Hidden partitioning separates the logical table schema from the physical partition layout. Users query real columns, while Iceberg derives partition values internally.

Traditional Partition Problem

In Hive-style layouts, users often need to know partition columns and write filters that match the physical layout.

For example, a table may store files using event_date, while the real data column is event_time. If users filter only on event_time, an older system may not prune partitions unless the query also filters event_date.

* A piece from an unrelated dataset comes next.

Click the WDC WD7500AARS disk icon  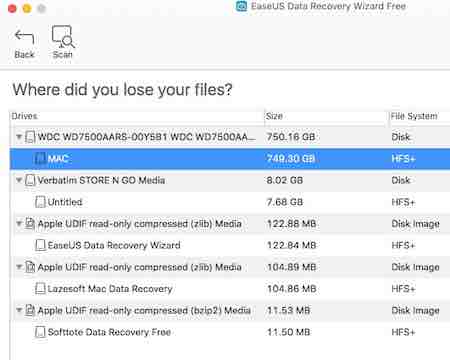coord(30,137)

That creates three problems:

  • Queries become tied to physical layout.
  • Users must understand storage details.
  • Changing the partition scheme can break existing queries.

Iceberg Approach

Iceberg stores partition transforms in table metadata. For example, a table can be partitioned by day(event_time) without exposing an event_date column.

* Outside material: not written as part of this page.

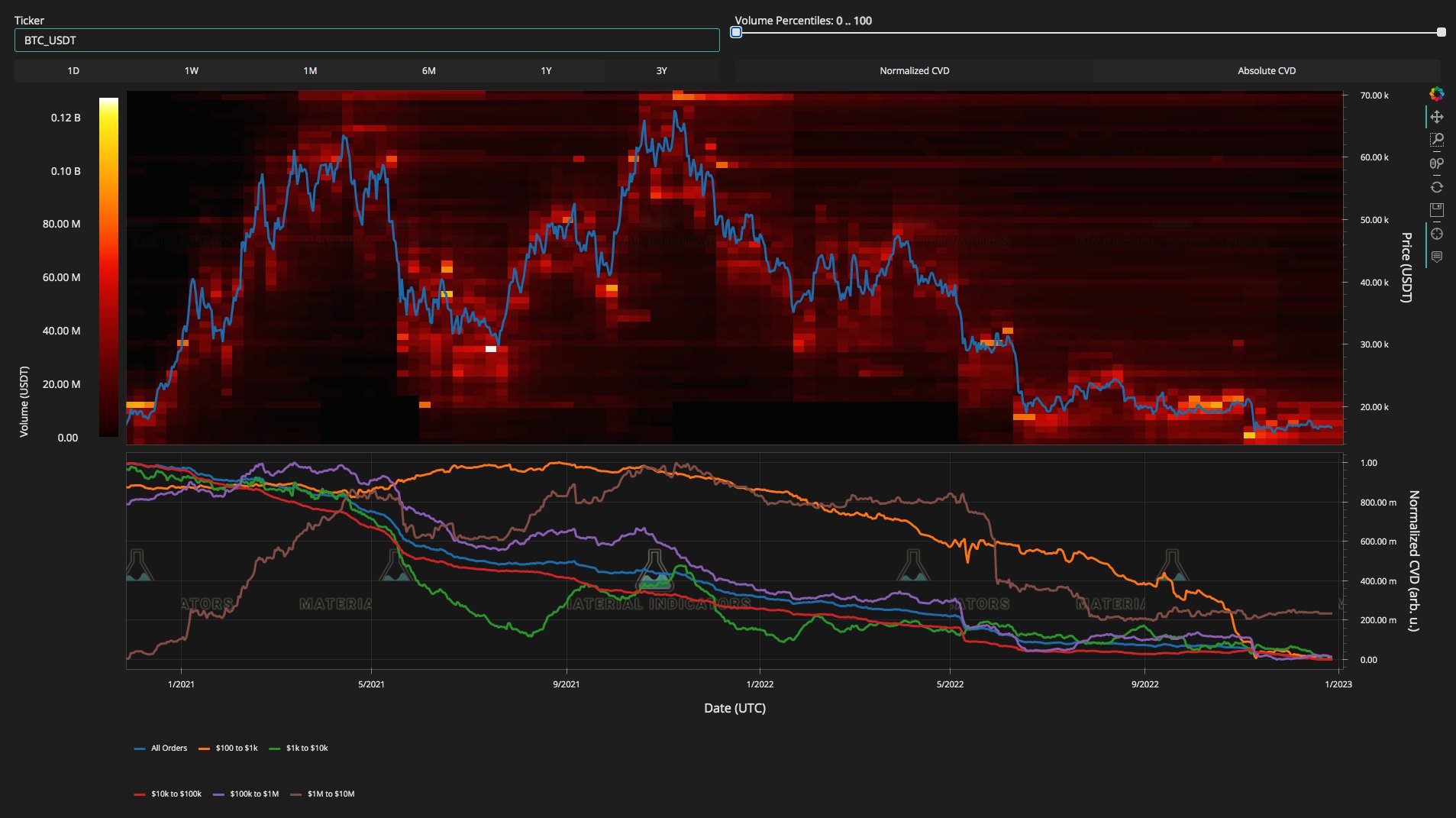Screen dimensions: 1456x818
Task: Switch to Normalized CVD view
Action: pos(914,71)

CREATE TABLE prod.db.events (
event_id BIGINT,
event_time TIMESTAMP,
level STRING,
message STRING
)
USING iceberg
PARTITIONED BY (days(event_time), level);

Users can write normal predicates:

SELECT *
FROM prod.db.events
WHERE event_time >= TIMESTAMP '2026-05-01 00:00:00'
AND event_time < TIMESTAMP '2026-05-02 00:00:00';

Iceberg projects the predicate onto the partition transform and prunes files where possible.

Common Transforms

  • identity(column): use the source value directly.
  • bucket(n, column): distribute values into buckets.
  • truncate(width, column): group values by truncated prefix or numeric range.
  • years(timestamp), months(timestamp), days(timestamp), hours(timestamp): partition timestamps by time grain.

Benefits

  • Queries stay stable when partition layout changes.
  • Producers do not need to populate derived partition columns.
  • Partition values are generated consistently.
  • Users can focus on data semantics instead of storage paths.

Design Tips

  • Partition for pruning, not for human browsing in object storage.
  • Avoid very high-cardinality identity partitions.
  • Prefer time transforms for event and ingestion timestamps.
  • Use buckets for high-cardinality identifiers when equality lookups are common.
  • Revisit the partition strategy as data volume and query patterns evolve.

Key Takeaway

Hidden partitioning is one of Iceberg's biggest usability improvements. It lets the table optimize physical layout while keeping SQL queries written against business columns.